I therefore propose to send to Stalin a message on the lines set out below. It is as you will see based on the ideas in Eden’s telegram to Halifax number 207898 which has been communicated to State [Page 149]Department. I hope you will be ready to send Stalin a similar message containing the same minimum requirements. I shall not send my message till I hear from you.

Message begins.

7. “I am sorry to say that the discussions in the Moscow commission on Poland show that M. Molotov has quite a different view from us as to how the Crimea decision on Poland should be put into effect. As you know, nobody here believes that the present Warsaw administration is really representative and criticism of the decision in Parliament to the line that the discussion in Moscow would not result in a really representative government being set up and that, if this was so, all hope of free elections disappeared: All parties were also exercised about the reports that deportations, liquidations and other oppressive measures were being put into practice on a wide scale by the Warsaw administration against those likely to disagree with them.

Feeling confident of your cooperation in this matter, Eden and I pledged ourselves to Parliament that we would inform them if the fears of our critics were fulfilled. I am bound to tell you that I should have to make a statement of our failure to Parliament if the commission in Moscow were not in the end able to agree on the following basis:

(a)
M. Molotov appears to be contending that the terms of the Crimea Communiqué established for the present Warsaw administration an absolute right of prior consultation on all points. In the English text the passage of the communiqué in question, of which was in American draft,99 cannot bear this interpretation. M. Molotov’s contention therefore cannot be accepted.
(b)
All Poles nominated by any of the three governments shall be accepted for the consultations unless ruled out by unanimous decision of the commission, and every effort made to produce them before the commission at the earliest possible moment: The commission should ensure to the Poles invited facilities for communicating with other Poles whom they wish to consult whether in Poland or outside and the right to suggest to the commission the names of other Poles who should be invited to its proceedings.
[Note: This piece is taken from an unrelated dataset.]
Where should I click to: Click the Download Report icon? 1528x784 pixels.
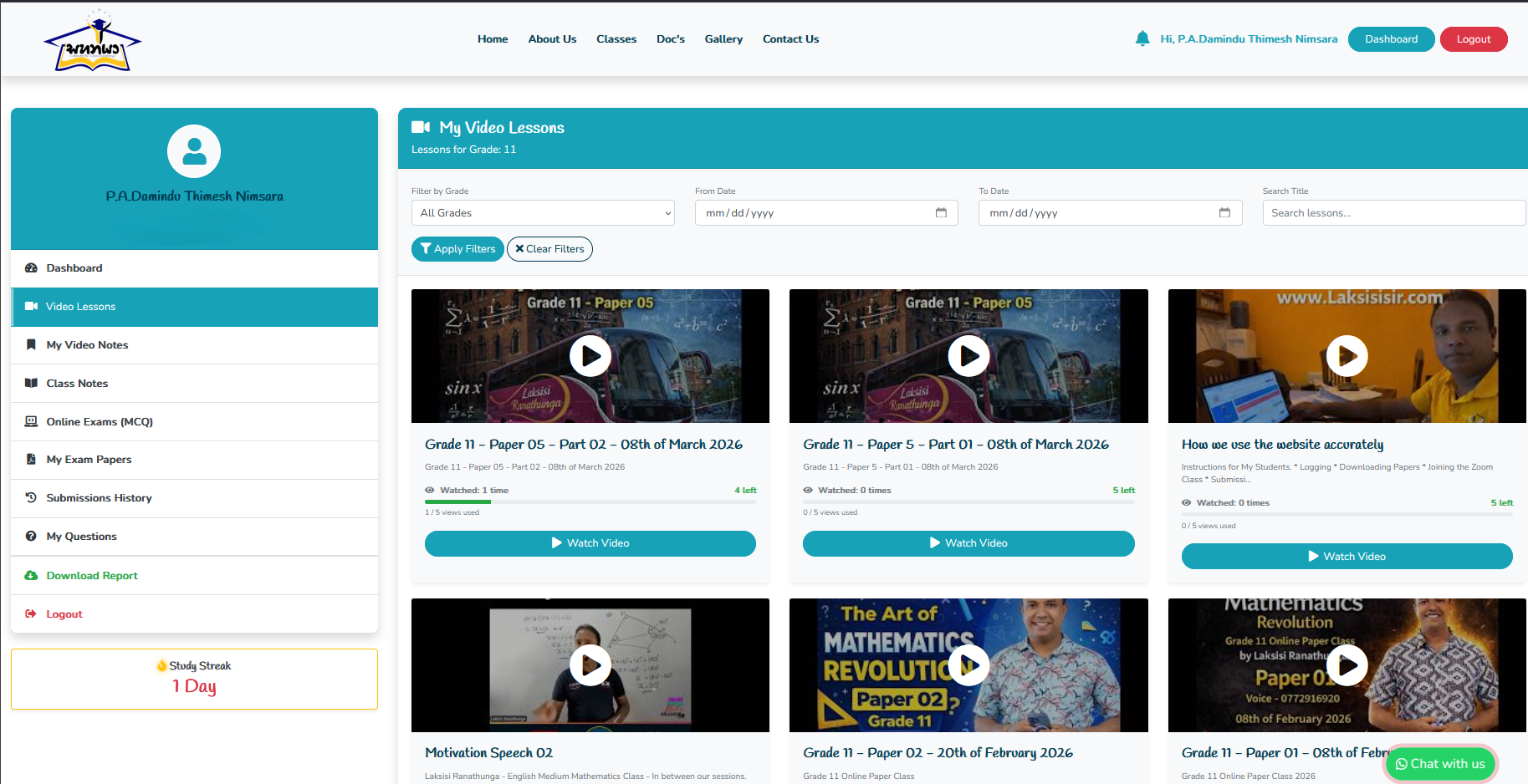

All Poles appearing before the commission would naturally enjoy complete freedom of movement and of communication among themselves while in Moscow and would be at liberty to depart whither they chose upon the conclusion of the consultations. M. Molotov has raised objections to inviting M. Mikolajczyk but his presence would certainly be vital.
(c)
The Poles invited for consultations should discuss among themselves with a view to reaching agreement upon the composition of a government truly representative of the various sections of Polish opinion present before the commission. The discussions should also cover the question of the exercise of the presidential functions. The commission should preside over these discussions in an impartial arbitral capacity.
(d)
Pending the conclusion of the commission’s discussions the Soviet Government should use its utmost influence to prevent the “Warsaw” administration from taking any further legal or administrative action of a fundamental character affecting social, constitutional, economic, or political conditions in Poland.
(e)
The Soviet Government should make arrangements to enable British and American observers to visit Poland and report upon condition there in accordance with the offer spontaneously made by M. Molotov at an earlier stage in the commission’s discussions.
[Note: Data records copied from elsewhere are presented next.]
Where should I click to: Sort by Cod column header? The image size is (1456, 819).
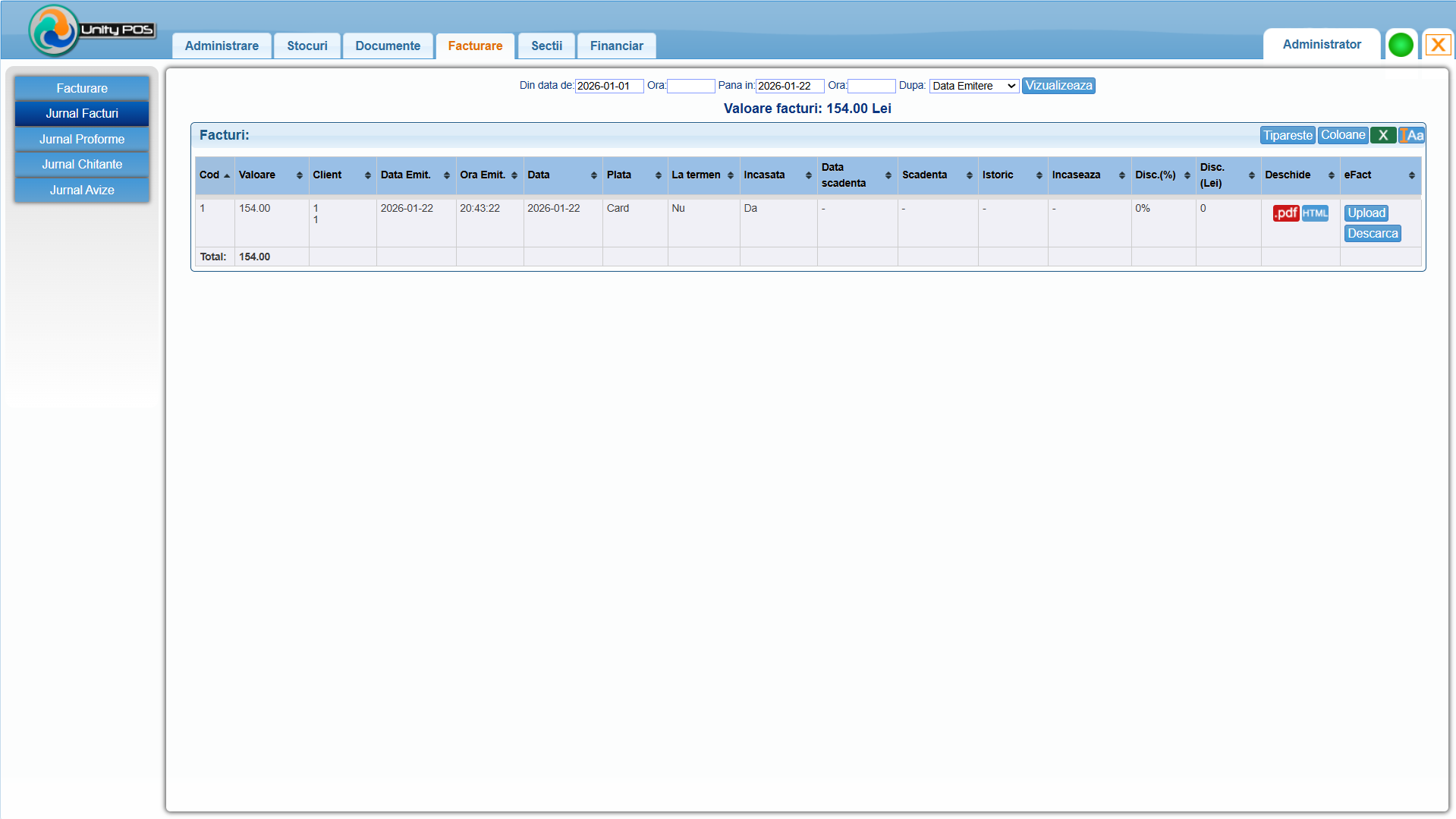click(x=214, y=175)
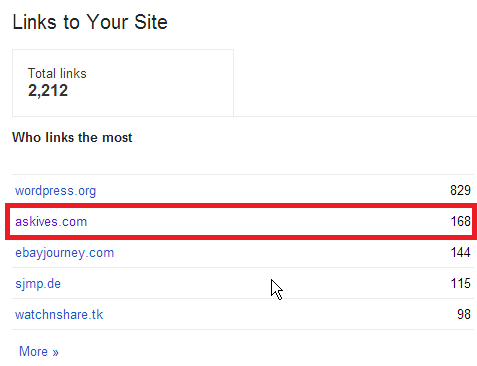477x366 pixels.
Task: Click the Who links the most heading
Action: 72,137
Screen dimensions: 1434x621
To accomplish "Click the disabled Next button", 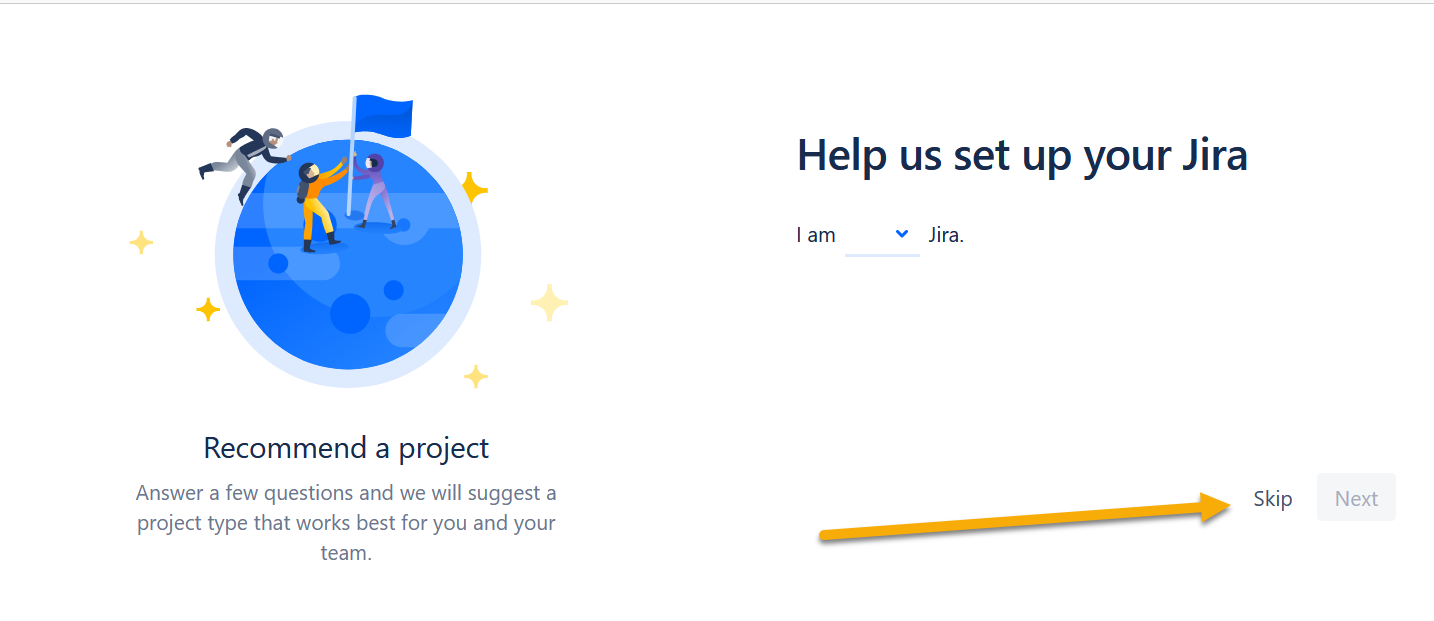I will (x=1356, y=497).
8. We must not let Poland become a source of disagreement and misunderstanding between our two peoples. For this reason I am sure you will understand how important it is for us to reach an early settlement on the basis of the Yalta decision, and it is because I am confident that you will do your utmost to bring this about that I am now telegraphing you.” Ends.

9. I should be grateful to know your views. Pray let this telegram be between you and me.

10. Many congratulations on your statement to Congress. Every good wish.

  1. Copy of telegram obtained from the Franklin D. Roosevelt Library, Hyde Park, N.Y.
  2. Not printed.
  3. This clause reads: “which was an American draft,” in Winston S. Churchill, The Second World War: Triumph and Tragedy (Boston, 1953), p. 422.